WORK REQUIRED :: Whatever the data contains, copy all of it exactly.

[Collected data entries]

• • • •

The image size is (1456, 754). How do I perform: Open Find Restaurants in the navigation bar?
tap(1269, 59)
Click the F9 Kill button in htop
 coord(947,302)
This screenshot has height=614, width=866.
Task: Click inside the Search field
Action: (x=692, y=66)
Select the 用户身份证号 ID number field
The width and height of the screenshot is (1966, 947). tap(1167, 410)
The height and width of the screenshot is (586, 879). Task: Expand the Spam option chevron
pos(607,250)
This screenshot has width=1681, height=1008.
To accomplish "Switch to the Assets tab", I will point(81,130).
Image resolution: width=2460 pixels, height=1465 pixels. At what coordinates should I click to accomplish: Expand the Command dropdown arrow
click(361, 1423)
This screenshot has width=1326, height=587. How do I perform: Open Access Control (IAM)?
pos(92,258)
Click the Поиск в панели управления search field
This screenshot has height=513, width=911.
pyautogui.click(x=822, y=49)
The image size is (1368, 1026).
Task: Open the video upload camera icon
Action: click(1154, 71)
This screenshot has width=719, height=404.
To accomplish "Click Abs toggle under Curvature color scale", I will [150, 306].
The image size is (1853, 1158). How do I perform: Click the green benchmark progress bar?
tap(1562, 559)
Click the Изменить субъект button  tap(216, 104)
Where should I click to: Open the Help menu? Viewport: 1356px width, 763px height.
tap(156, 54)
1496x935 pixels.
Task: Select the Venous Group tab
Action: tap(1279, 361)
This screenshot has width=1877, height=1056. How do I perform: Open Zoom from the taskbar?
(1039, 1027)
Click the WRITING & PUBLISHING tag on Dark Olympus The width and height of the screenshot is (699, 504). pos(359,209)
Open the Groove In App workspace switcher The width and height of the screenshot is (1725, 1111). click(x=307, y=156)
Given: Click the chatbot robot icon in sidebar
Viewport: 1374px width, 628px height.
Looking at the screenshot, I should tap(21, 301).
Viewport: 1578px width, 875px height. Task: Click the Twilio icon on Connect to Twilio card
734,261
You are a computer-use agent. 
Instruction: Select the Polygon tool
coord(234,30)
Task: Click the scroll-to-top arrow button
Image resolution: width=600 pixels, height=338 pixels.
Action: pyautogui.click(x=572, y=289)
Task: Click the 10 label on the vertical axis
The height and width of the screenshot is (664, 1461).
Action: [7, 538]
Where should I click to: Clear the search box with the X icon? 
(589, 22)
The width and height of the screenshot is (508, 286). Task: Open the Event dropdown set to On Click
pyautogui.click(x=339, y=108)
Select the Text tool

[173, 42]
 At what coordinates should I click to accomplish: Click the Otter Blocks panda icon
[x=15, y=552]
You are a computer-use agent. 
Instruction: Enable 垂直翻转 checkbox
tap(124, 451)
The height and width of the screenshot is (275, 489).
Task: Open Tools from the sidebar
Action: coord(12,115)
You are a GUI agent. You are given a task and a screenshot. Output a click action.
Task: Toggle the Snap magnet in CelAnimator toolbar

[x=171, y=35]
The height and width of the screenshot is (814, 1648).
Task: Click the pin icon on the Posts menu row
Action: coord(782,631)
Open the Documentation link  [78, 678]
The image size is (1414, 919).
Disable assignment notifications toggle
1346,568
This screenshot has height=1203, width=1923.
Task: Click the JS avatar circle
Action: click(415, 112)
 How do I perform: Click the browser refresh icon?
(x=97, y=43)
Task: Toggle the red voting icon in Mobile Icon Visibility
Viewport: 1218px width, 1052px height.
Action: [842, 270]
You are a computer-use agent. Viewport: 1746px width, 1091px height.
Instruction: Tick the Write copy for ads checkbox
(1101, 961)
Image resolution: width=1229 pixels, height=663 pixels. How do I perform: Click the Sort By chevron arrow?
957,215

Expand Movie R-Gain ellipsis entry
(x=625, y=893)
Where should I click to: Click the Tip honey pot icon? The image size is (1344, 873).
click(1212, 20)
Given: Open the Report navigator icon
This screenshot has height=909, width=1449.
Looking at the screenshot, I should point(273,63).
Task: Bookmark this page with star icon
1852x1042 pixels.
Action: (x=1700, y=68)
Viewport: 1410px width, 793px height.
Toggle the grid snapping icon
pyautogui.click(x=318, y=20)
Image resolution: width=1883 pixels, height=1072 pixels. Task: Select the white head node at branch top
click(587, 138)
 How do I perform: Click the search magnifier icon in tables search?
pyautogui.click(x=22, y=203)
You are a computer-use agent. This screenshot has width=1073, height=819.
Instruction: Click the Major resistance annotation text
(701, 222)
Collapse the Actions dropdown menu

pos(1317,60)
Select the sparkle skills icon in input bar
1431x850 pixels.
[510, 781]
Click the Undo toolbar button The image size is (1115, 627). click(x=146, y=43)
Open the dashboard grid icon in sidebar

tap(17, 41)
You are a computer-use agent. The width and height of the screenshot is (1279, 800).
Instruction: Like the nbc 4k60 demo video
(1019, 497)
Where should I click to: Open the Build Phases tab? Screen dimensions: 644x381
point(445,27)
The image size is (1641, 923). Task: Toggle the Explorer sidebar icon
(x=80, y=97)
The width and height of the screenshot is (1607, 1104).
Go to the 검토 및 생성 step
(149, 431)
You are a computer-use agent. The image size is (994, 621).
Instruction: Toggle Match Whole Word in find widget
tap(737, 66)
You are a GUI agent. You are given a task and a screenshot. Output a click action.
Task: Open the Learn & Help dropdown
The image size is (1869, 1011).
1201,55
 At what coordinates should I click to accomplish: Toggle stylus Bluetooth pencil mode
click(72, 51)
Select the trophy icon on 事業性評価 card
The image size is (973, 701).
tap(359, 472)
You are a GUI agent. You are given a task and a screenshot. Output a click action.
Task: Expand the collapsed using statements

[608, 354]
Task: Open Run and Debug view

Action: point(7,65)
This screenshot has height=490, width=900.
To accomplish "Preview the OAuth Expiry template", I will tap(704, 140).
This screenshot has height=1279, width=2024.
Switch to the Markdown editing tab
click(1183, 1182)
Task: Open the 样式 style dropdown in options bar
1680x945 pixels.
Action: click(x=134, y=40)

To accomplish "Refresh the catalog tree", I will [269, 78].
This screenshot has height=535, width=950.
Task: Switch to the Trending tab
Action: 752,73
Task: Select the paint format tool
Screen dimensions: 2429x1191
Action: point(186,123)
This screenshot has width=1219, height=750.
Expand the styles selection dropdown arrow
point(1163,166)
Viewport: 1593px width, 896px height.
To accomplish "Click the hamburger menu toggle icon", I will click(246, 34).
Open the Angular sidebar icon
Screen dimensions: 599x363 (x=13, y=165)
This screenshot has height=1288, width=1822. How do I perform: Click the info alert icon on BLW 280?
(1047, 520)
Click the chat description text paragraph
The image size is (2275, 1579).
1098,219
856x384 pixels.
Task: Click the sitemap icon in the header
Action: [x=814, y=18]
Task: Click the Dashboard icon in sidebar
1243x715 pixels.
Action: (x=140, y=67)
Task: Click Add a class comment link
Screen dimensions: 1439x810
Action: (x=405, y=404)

• • • •

FINISHED EXERCISE ::
The image size is (1456, 754). How do I perform: Open Find Restaurants in the navigation bar?
tap(1269, 59)
Click the F9 Kill button in htop
 coord(947,302)
This screenshot has height=614, width=866.
Task: Click inside the Search field
Action: (x=692, y=66)
Select the 用户身份证号 ID number field
The width and height of the screenshot is (1966, 947). tap(1167, 410)
The height and width of the screenshot is (586, 879). Task: Expand the Spam option chevron
pos(607,250)
This screenshot has width=1681, height=1008.
To accomplish "Switch to the Assets tab", I will point(81,130).
Image resolution: width=2460 pixels, height=1465 pixels. At what coordinates should I click to accomplish: Expand the Command dropdown arrow
click(361, 1423)
This screenshot has width=1326, height=587. How do I perform: Open Access Control (IAM)?
pos(92,258)
Click the Поиск в панели управления search field
This screenshot has height=513, width=911.
pyautogui.click(x=822, y=49)
The image size is (1368, 1026).
Task: Open the video upload camera icon
Action: click(1154, 71)
This screenshot has width=719, height=404.
To accomplish "Click Abs toggle under Curvature color scale", I will [150, 306].
The image size is (1853, 1158). How do I perform: Click the green benchmark progress bar?
tap(1562, 559)
Click the Изменить субъект button  tap(216, 104)
Where should I click to: Open the Help menu? Viewport: 1356px width, 763px height.
tap(156, 54)
1496x935 pixels.
Task: Select the Venous Group tab
Action: tap(1279, 361)
This screenshot has width=1877, height=1056. How do I perform: Open Zoom from the taskbar?
(1039, 1027)
Click the WRITING & PUBLISHING tag on Dark Olympus The width and height of the screenshot is (699, 504). pos(359,209)
Open the Groove In App workspace switcher The width and height of the screenshot is (1725, 1111). click(x=307, y=156)
Given: Click the chatbot robot icon in sidebar
Viewport: 1374px width, 628px height.
Looking at the screenshot, I should tap(21, 301).
Viewport: 1578px width, 875px height. Task: Click the Twilio icon on Connect to Twilio card
734,261
You are a computer-use agent. 
Instruction: Select the Polygon tool
coord(234,30)
Task: Click the scroll-to-top arrow button
Image resolution: width=600 pixels, height=338 pixels.
Action: pyautogui.click(x=572, y=289)
Task: Click the 10 label on the vertical axis
The height and width of the screenshot is (664, 1461).
Action: [7, 538]
Where should I click to: Clear the search box with the X icon? 
(589, 22)
The width and height of the screenshot is (508, 286). Task: Open the Event dropdown set to On Click
pyautogui.click(x=339, y=108)
Select the Text tool

[173, 42]
 At what coordinates should I click to accomplish: Click the Otter Blocks panda icon
[x=15, y=552]
You are a computer-use agent. 
Instruction: Enable 垂直翻转 checkbox
tap(124, 451)
The height and width of the screenshot is (275, 489).
Task: Open Tools from the sidebar
Action: coord(12,115)
You are a GUI agent. You are given a task and a screenshot. Output a click action.
Task: Toggle the Snap magnet in CelAnimator toolbar

[x=171, y=35]
The height and width of the screenshot is (814, 1648).
Task: Click the pin icon on the Posts menu row
Action: coord(782,631)
Open the Documentation link  [78, 678]
The image size is (1414, 919).
Disable assignment notifications toggle
1346,568
This screenshot has height=1203, width=1923.
Task: Click the JS avatar circle
Action: click(415, 112)
 How do I perform: Click the browser refresh icon?
(x=97, y=43)
Task: Toggle the red voting icon in Mobile Icon Visibility
Viewport: 1218px width, 1052px height.
Action: [842, 270]
You are a computer-use agent. Viewport: 1746px width, 1091px height.
Instruction: Tick the Write copy for ads checkbox
(1101, 961)
Image resolution: width=1229 pixels, height=663 pixels. How do I perform: Click the Sort By chevron arrow?
957,215

Expand Movie R-Gain ellipsis entry
(x=625, y=893)
Where should I click to: Click the Tip honey pot icon? The image size is (1344, 873).
click(1212, 20)
Given: Open the Report navigator icon
This screenshot has height=909, width=1449.
Looking at the screenshot, I should point(273,63).
Task: Bookmark this page with star icon
1852x1042 pixels.
Action: (x=1700, y=68)
Viewport: 1410px width, 793px height.
Toggle the grid snapping icon
pyautogui.click(x=318, y=20)
Image resolution: width=1883 pixels, height=1072 pixels. Task: Select the white head node at branch top
click(587, 138)
 How do I perform: Click the search magnifier icon in tables search?
pyautogui.click(x=22, y=203)
You are a computer-use agent. This screenshot has width=1073, height=819.
Instruction: Click the Major resistance annotation text
(701, 222)
Collapse the Actions dropdown menu

pos(1317,60)
Select the sparkle skills icon in input bar
1431x850 pixels.
[510, 781]
Click the Undo toolbar button The image size is (1115, 627). click(x=146, y=43)
Open the dashboard grid icon in sidebar

tap(17, 41)
You are a computer-use agent. The width and height of the screenshot is (1279, 800).
Instruction: Like the nbc 4k60 demo video
(1019, 497)
Where should I click to: Open the Build Phases tab? Screen dimensions: 644x381
point(445,27)
The image size is (1641, 923). Task: Toggle the Explorer sidebar icon
(x=80, y=97)
The width and height of the screenshot is (1607, 1104).
Go to the 검토 및 생성 step
(149, 431)
You are a computer-use agent. The image size is (994, 621).
Instruction: Toggle Match Whole Word in find widget
tap(737, 66)
You are a GUI agent. You are given a task and a screenshot. Output a click action.
Task: Open the Learn & Help dropdown
The image size is (1869, 1011).
1201,55
 At what coordinates should I click to accomplish: Toggle stylus Bluetooth pencil mode
click(72, 51)
Select the trophy icon on 事業性評価 card
The image size is (973, 701).
tap(359, 472)
You are a GUI agent. You are given a task and a screenshot. Output a click action.
Task: Expand the collapsed using statements

[608, 354]
Task: Open Run and Debug view

Action: point(7,65)
This screenshot has height=490, width=900.
To accomplish "Preview the OAuth Expiry template", I will tap(704, 140).
This screenshot has height=1279, width=2024.
Switch to the Markdown editing tab
click(1183, 1182)
Task: Open the 样式 style dropdown in options bar
1680x945 pixels.
Action: click(x=134, y=40)

To accomplish "Refresh the catalog tree", I will [269, 78].
This screenshot has height=535, width=950.
Task: Switch to the Trending tab
Action: 752,73
Task: Select the paint format tool
Screen dimensions: 2429x1191
Action: point(186,123)
This screenshot has width=1219, height=750.
Expand the styles selection dropdown arrow
point(1163,166)
Viewport: 1593px width, 896px height.
To accomplish "Click the hamburger menu toggle icon", I will click(246, 34).
Open the Angular sidebar icon
Screen dimensions: 599x363 (x=13, y=165)
This screenshot has height=1288, width=1822. How do I perform: Click the info alert icon on BLW 280?
(1047, 520)
Click the chat description text paragraph
The image size is (2275, 1579).
1098,219
856x384 pixels.
Task: Click the sitemap icon in the header
Action: [x=814, y=18]
Task: Click the Dashboard icon in sidebar
1243x715 pixels.
Action: (x=140, y=67)
Task: Click Add a class comment link
Screen dimensions: 1439x810
Action: (x=405, y=404)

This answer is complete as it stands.